Copy out each line containing "computer" from the entries below.
•••••
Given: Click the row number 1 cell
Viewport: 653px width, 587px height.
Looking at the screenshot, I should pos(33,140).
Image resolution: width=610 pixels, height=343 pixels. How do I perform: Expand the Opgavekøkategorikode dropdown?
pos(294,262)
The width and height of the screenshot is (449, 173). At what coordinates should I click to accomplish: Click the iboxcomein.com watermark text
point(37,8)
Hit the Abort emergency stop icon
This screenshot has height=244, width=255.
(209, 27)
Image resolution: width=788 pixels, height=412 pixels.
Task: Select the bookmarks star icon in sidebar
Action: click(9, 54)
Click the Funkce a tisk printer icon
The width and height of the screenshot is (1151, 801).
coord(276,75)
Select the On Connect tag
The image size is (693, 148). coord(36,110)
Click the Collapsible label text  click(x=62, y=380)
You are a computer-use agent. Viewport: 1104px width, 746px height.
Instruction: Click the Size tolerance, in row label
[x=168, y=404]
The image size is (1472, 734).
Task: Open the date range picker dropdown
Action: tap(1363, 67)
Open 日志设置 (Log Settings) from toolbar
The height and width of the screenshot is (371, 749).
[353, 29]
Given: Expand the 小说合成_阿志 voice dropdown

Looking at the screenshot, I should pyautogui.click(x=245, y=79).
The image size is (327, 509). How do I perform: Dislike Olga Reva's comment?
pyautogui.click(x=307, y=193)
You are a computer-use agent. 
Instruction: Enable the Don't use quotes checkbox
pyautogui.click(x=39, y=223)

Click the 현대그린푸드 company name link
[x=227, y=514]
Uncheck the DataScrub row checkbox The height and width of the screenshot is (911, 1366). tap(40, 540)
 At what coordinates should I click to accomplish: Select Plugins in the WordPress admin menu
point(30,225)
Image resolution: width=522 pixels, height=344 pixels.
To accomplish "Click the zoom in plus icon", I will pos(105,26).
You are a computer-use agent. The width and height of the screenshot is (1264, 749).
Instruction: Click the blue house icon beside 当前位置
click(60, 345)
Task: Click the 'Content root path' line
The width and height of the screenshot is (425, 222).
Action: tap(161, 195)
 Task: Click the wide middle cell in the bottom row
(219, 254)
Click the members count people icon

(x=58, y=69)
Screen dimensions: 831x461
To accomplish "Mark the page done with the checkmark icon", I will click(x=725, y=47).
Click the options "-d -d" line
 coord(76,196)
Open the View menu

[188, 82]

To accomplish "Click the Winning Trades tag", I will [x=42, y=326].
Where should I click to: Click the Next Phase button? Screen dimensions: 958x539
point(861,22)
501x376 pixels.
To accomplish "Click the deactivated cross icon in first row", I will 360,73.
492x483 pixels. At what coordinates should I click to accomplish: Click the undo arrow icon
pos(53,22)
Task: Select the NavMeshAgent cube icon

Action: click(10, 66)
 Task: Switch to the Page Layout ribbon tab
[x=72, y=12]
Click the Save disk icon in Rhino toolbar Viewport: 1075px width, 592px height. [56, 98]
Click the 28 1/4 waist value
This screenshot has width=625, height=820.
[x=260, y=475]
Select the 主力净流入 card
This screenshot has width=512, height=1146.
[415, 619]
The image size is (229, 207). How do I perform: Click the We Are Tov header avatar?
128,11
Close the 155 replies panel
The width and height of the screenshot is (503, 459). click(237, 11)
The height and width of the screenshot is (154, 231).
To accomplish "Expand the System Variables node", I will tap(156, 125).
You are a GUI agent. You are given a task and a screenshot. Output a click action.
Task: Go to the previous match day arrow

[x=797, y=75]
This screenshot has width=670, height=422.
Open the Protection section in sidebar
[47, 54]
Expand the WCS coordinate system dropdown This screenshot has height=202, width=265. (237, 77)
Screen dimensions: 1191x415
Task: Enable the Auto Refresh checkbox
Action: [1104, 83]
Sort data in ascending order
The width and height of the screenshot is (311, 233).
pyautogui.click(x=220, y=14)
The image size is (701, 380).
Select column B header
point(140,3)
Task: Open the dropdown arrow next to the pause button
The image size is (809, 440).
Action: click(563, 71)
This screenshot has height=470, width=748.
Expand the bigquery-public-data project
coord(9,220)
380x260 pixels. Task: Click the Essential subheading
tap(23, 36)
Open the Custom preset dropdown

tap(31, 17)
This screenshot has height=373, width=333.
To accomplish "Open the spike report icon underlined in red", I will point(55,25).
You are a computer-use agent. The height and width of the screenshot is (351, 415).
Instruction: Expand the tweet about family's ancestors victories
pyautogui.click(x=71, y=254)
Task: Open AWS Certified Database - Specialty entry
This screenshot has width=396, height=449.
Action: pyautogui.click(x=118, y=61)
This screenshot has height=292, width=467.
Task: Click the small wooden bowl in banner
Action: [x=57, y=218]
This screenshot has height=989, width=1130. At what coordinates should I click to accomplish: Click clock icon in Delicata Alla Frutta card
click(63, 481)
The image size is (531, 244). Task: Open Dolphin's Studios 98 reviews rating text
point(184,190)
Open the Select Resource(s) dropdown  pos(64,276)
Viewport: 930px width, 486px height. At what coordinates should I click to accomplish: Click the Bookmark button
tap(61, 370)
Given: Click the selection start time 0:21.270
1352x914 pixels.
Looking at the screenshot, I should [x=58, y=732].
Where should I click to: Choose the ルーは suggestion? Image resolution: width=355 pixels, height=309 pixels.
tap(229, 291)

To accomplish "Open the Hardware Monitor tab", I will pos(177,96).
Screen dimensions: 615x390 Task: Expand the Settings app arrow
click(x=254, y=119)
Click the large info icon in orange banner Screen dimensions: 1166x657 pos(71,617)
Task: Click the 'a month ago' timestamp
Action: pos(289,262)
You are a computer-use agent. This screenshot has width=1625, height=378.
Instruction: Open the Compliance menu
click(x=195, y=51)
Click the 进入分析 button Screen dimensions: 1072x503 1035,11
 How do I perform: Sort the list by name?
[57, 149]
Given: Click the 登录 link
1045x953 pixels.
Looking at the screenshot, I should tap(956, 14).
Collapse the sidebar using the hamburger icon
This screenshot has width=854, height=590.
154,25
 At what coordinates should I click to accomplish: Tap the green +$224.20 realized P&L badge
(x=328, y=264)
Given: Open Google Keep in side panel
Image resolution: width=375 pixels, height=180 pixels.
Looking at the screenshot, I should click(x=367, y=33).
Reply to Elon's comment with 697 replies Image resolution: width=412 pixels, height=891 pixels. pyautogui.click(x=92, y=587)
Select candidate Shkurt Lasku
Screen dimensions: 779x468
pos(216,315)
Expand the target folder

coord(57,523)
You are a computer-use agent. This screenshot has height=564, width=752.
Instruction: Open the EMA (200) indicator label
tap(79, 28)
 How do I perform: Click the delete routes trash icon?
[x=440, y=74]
•••••
## Finished exercise:
You are a computer-use agent. Viewport: 1104px width, 746px height.
You are a computer-use agent. 
You are a computer-use agent. The width and height of the screenshot is (1264, 749).
You are a computer-use agent. The height and width of the screenshot is (351, 415).
You are a computer-use agent. This screenshot has width=1625, height=378.
You are a computer-use agent. This screenshot has height=564, width=752.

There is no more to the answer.